1525 yılında köyde, bir imam, bir yaşlı ve bir muhassıl vardı. Bunlar, resmi görevli oldukları için vergi vermezlerdi. Köyün 29'u mücerred olmak üzere, toplam 112 vergi nüfusu vardı. Yıllık geliri 19585 akçeydi. Bu gelire, köydeki 6 değirmenin 240 akçelik geliri de dahildi. Bu tarihte, Sevin-i Sağir, Aşık Kilisesi, ve Çanakçı mezraları da köye bağlı idiler.
Ancak bu mezralar köyden ayrılmışlardır.
1527 yılında köyde bir hatib, bir imam, bir müderris, üç muhassıl ve bir ahi tabbahan (derici) vardı Ayrıca 47'si mücerred olmak üzere köyün toplam 236 vergi nüfusu vardı. Köydeki değirmenler ile birlikte toplam geliri 23892 akçe idi. Köyün vergi nüfusundan da anlaşılacağı üzere, bu tarihte köyün nüfusu çok artmıştı, bu nedenle köy iki mahalleye taksim edilmiş ve Deve Baba Zaviyesi'nin bulunduğu kısım, Deve Baba Zaviyesi Mahallesi adı ile ayrıca tahriri yapılmıştır. Adı geçen zaviyenin şeyhi dışında mahallenin 31 vergi nüfusu vardı. Bunlardan 13'ü mücerredi. Geliri ise, 1218 akçe idi. Eshab-ı Kehfin hizmetkarları olan cemaatlerde buraya kaydolunmuştu.

* [Çalışma Soruları]
1. Aşağıdaki soruları kaynağa göre cevaplayın:
(a) 1525 yılında köydeki 6 değirmenin geliri kaç akçeydi?
(b) 1527 yılında köyün toplam vergi nüfusu kaçtı?
(c) Deve Baba Zaviyesi Mahallesi'nin geliri kaç akçeydi?
2. Köyün vergi kayıtlarını anlatan kaynağı, son cümlesinden sonra gelecek kısmı yazarak sürdürün.

* [Ham Veri]
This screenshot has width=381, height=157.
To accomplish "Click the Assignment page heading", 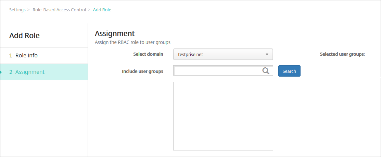I will [115, 33].
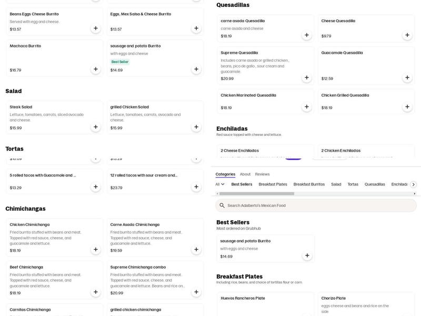Jump to Breakfast Burritos category
Screen dimensions: 421x316
point(309,184)
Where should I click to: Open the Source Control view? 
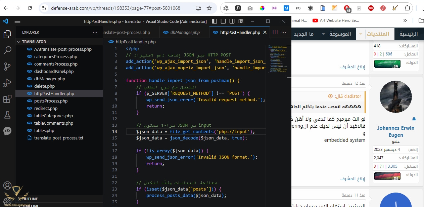(x=7, y=67)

* [Cevap Anahtarı]
1.
(a) 240 akçe
(b) 236
(c) 1218 akçe

2.
1563 yılında köyde bir müderris, bir zaviyedar bir şeyh-zade ve bir muhassıl vardı. Bunlar Deve Baba Zaviyesi'nde görevli idiler. Köyün vergi nüfusu 294 kişiydi. Yıllık geliri 18552 akçe idi. Bu tarihte daha önceki tahrirlerde köyün üzerine kaydedilmiş olan 6 değirmen 9'a yükselmişti. Toplam gelirleri 360 akçe idi. Bunlardan biri Eshab-ı Kehfin vakfıydı. Bunların dışında, köydeki boyahanenin 3855 akçe geliri vardı. Değirmenlerin ve boyahanenin geliri, köyün toplam vakıf gelirleri içine dahildi.
Eshab-ı Kehf Merkezi:
Tahrir kayıtlarında Eshab-ı Kehf Külliyesi'nin bulunduğu merkez, nefs-i Eshab-ı Kehf şeklinde tanımlanmış ve tahrirleri bağımsız olarak yapılmıştır. Bu nedenle Eshab-ı Kehf merkezini de ayrı olarak ve burada incelemeyi uygun gördük.
1525 yılında burada bir müderris, bir hatib, bir müezzin ve bir nazır-ı vakıf bulunmaktaydı. Ayrıca 13 vergi hanesi ikamet etmekte idi. Ancak bunlardan bu tarihte vergi alınıp alınmadığı kaydedilmemiştir. Sadece 350 akçe, bac-ı bazar vergisi adı ile geliri vardı.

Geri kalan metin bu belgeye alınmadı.